Aggiornamento: Nella mattinata del 22 luglio Israele ha ufficialmente respinto la proposta di tregua per motivi umanitari avanzata dall’Onu e sulla quale nella serata di lunedì 21 sembrava che Hamas potesse dirsi d’accordo. Intanto a Tel Aviv sono suonate ancora le sirene d’allarme per attacco missilistico.
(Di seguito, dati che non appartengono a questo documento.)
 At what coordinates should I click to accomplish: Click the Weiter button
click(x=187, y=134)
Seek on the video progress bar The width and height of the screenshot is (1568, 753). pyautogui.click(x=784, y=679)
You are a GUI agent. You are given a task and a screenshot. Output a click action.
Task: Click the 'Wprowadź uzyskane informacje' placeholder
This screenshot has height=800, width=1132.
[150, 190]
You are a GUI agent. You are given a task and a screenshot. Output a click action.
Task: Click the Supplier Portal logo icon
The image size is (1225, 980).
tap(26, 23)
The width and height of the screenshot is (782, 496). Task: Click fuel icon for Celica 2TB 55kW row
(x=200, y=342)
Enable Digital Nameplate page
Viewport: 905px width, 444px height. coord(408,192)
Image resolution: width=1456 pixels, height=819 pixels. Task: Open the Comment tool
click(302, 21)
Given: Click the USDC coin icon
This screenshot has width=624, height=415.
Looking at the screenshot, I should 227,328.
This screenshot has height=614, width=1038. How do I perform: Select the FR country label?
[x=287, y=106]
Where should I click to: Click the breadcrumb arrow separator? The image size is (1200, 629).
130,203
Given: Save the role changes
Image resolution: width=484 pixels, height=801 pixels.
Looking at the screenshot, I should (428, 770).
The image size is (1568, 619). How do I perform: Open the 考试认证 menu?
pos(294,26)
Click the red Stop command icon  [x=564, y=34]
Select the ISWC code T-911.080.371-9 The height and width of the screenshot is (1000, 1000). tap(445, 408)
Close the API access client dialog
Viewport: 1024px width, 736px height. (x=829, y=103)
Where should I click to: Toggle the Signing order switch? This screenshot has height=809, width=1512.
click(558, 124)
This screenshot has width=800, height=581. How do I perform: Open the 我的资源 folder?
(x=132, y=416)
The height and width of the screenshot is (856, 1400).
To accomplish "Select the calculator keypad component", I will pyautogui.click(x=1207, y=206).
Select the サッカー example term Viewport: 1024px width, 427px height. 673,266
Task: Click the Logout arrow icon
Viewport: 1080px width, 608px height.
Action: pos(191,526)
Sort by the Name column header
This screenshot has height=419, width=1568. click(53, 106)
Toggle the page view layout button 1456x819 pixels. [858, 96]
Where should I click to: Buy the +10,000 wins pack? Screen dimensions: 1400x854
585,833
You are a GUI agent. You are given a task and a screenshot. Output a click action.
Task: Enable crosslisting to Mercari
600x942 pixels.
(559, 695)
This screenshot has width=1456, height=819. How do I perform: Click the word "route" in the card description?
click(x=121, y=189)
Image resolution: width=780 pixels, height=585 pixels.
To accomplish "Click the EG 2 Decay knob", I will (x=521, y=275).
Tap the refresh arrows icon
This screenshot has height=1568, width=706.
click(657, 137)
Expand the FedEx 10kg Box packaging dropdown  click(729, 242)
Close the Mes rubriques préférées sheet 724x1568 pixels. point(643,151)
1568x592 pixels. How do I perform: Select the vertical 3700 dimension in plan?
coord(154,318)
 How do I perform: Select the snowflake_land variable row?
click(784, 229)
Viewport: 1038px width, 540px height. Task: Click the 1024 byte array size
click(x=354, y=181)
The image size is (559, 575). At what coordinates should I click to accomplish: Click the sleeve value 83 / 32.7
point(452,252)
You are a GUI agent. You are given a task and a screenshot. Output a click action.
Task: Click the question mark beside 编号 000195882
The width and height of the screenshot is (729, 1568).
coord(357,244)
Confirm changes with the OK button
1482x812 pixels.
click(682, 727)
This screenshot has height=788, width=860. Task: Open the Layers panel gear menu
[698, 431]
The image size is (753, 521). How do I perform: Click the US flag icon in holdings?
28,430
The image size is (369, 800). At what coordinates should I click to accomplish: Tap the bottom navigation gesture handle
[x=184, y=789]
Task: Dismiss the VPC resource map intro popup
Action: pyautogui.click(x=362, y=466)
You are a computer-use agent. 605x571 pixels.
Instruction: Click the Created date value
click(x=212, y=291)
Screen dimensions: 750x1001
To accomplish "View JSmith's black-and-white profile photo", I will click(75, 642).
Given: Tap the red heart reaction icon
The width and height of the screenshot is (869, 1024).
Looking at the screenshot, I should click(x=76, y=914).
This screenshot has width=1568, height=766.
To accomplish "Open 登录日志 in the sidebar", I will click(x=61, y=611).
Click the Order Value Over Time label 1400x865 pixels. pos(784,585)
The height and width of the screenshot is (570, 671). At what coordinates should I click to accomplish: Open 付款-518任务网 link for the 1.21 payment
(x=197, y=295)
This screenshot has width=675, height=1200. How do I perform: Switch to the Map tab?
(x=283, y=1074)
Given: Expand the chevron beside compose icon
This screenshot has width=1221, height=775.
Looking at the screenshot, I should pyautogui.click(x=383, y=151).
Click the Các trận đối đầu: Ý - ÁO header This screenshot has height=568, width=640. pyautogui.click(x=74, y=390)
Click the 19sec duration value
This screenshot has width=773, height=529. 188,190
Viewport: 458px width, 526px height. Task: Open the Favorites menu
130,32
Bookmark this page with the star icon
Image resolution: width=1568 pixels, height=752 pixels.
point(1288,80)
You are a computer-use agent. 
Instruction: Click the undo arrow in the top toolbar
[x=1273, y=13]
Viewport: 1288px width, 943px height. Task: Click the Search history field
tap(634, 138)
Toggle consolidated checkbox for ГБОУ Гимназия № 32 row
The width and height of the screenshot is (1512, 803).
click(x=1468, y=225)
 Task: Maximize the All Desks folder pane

Notizia: L’ultimo bilancio parla di 613 morti, di cui 584 palestinesi e 29 israeliani (27 soldati e 2 civili). E’ il tributo di sangue da quando, 15 giorni fa, è stata lanciata da Israele l’operazione “Protective Edge” in risposta ai razzi lanciati contro il proprio territorio dai terroristi palestinesi di Hamas. Secondo dati del governo di Tel Aviv, tra il 12 giugno e il 7 luglio ben 300 missili sono stati sparati dalla striscia di Gaza contro le città israeliane. Da qui il nuovo intervento militare, finora esclusivamente aereo, ma incombe sempre la possibilità che si estenda ad un’invasione da parte di forze terrestri. Ad oggi, in questo periodo Hamas ha lanciato 2.040 razzi contro Israele. Solo il sistema d’intercettamento missilistico Iron Dome ha impedito che anche i morti israeliani fossero centinaia.

E’ tuttavia pesantissima la risposta militare avviata dal Governo di Benjamin Netanyahu. Nelle ultime ore, i bombardamenti su Gaza hanno colpito un grattacielo provocando, secondo fonti palestinesi, almeno 7 morti e 40 feriti. Colpito anche un ospedale, le prime voci parlano di 4 morti. Netanyahu è categorico: “Israele deve difendersi. Nessun paese può vivere così“. Durante la giornata erano circolate voci di un’imminente tregua, ma per ora sono state smentite. Lavorano tuttavia intensamente ad un cessate il fuoco le parti diplomatiche internazionali. Oggi al Cairo si riuniscono il segretario di Stato americano John Kerry e il segretario generale dell’Onu Ban Ki-moon. Gli Usa hanno annunciato l’invio di aiuti per 47 milioni di dollari in aiuti umanitari a Gaza. Kerry ha ripetuto la posizione americana: “Siamo molto preoccupati per le conseguenze dello sforzo appropriato e legittimo di Israele di difendersi“. Perfino la Lega araba, mai tenera con Israele, ha invitato Hamas ad accettare la tregua rifiutata qualche giorno fa.